BEGIN Source text
Rename Stability.Android.ProcessedCrashCounts OOM metrics |
|||||
Issue descriptionOOM in the code base refers to mmap() or VirtualAlloc() returning NULL, which is either (1) virtual address space exhaustion or (2) over size commit. However, in crash_metrics_reporter_andoid, OOM refers to (a) killed by Android low memory killer or (b) physical out of memory, and virtual_oom refers to (1)/(2) (what's called OOM in the other parts of the code base). We should rename the existing metrics for consistency.
,
Sep 6
so what are they being renamed to?
,
Sep 6
How about - virtual_oom -> oom - oom -> os_kill_or_physical_oom ?
,
Sep 6
I think "OOM" applies equally to all of these cases, so they all should have some sort of qualification what "OOM" it's referring to.
,
Sep 6
That's true, then - virtual_oom -> vas_exhausted_or_overcommit_oom - oom -> os_kill_or_physical_oom ?
,
Sep 6
Then can debate verbose-ness I guess. Is virtual_oom and os_or_physical_oom good enough? We don't need the variable name to explain exhaustively what all the cases are, as long as there is a comment explaining it somewhere.
END Source text
BEGIN Data entries
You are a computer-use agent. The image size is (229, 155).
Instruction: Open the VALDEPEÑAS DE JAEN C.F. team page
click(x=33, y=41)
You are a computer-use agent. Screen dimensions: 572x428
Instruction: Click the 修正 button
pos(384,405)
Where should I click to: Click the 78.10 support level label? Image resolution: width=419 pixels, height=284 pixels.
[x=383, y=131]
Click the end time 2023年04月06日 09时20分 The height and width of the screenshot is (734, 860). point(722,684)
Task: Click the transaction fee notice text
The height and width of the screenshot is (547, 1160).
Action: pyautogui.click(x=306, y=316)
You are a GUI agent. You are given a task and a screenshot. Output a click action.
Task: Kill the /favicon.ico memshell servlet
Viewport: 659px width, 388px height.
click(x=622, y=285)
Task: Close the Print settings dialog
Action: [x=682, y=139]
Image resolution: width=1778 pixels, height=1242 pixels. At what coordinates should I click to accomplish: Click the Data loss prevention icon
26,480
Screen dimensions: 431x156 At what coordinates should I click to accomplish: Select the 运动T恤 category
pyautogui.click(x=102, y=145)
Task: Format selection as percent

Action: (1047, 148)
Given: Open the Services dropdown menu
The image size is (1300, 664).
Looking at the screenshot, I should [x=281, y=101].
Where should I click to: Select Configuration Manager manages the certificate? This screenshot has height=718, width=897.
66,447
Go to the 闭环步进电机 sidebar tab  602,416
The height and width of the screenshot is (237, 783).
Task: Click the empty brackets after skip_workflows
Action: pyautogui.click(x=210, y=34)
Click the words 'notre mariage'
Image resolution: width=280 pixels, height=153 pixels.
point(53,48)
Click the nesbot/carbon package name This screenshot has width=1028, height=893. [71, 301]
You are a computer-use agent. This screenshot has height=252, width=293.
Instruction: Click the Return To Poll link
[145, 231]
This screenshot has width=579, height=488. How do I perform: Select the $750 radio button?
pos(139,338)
END Data entries
## Exercise 1
Answer these questions from the OOM metrics thread:
(a) Which two functions returning NULL does OOM refer to elsewhere in the code base?
(b) In the first proposal, what new name is given for the metric now called oom?
(c) In the second proposal, what new name is given for virtual_oom?
## Exercise 2
Reproduce word for word the passage of the OOM metrics thread that opens with the words containing "Rename Stability.Android.ProcessedCrashCounts OOM" and closes with "being renamed to?".
## Exercise 3
Does each statement agree with the OOM metrics thread? Answer yes or no, and quote the words that decide it.
(a) In crash_metrics_reporter_andoid, virtual_oom refers to virtual address space exhaustion or over size commit.
(b) The last comment says the variable name must explain every case exhaustively.
(c) One comment holds that "OOM" applies equally to all of the cases.

## Exercise output 1
(a) mmap() or VirtualAlloc()
(b) os_kill_or_physical_oom
(c) vas_exhausted_or_overcommit_oom

## Exercise output 2
Rename Stability.Android.ProcessedCrashCounts OOM metrics |
|||||
Issue descriptionOOM in the code base refers to mmap() or VirtualAlloc() returning NULL, which is either (1) virtual address space exhaustion or (2) over size commit. However, in crash_metrics_reporter_andoid, OOM refers to (a) killed by Android low memory killer or (b) physical out of memory, and virtual_oom refers to (1)/(2) (what's called OOM in the other parts of the code base). We should rename the existing metrics for consistency.
,
Sep 6
so what are they being renamed to?

## Exercise output 3
(a) Yes: "virtual_oom refers to (1)/(2) (what's called OOM in the other parts of the code base)"
(b) No: "We don't need the variable name to explain exhaustively what all the cases are, as long as there is a comment explaining it somewhere."
(c) Yes: "I think "OOM" applies equally to all of these cases"